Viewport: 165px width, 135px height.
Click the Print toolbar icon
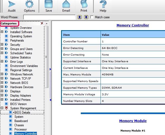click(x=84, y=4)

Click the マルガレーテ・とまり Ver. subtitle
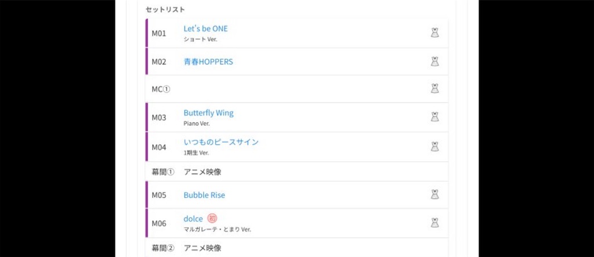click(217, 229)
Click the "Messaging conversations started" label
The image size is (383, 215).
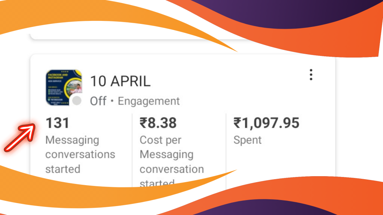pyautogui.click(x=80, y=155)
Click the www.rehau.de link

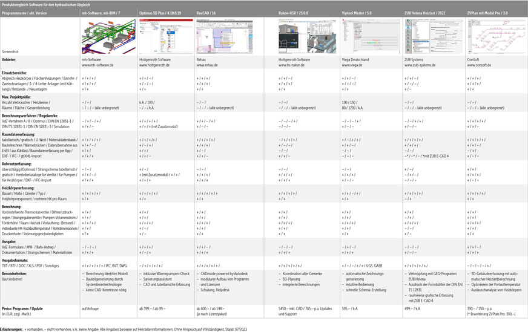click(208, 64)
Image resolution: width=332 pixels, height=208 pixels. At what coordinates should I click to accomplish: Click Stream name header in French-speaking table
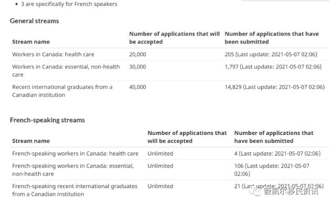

## WHAT YOU WILL DO
Your task is to output the material word for word while leaving out every image.

## ANSWER FOR THE TASK
Viewport: 165px width, 135px height.
Click the Print toolbar icon
click(x=84, y=4)

Click the マルガレーテ・とまり Ver. subtitle
click(217, 229)
Click the "Messaging conversations started" label
The image size is (383, 215).
pyautogui.click(x=80, y=155)
Click the www.rehau.de link

click(208, 64)
Image resolution: width=332 pixels, height=208 pixels. At what coordinates should I click to accomplish: Click Stream name header in French-speaking table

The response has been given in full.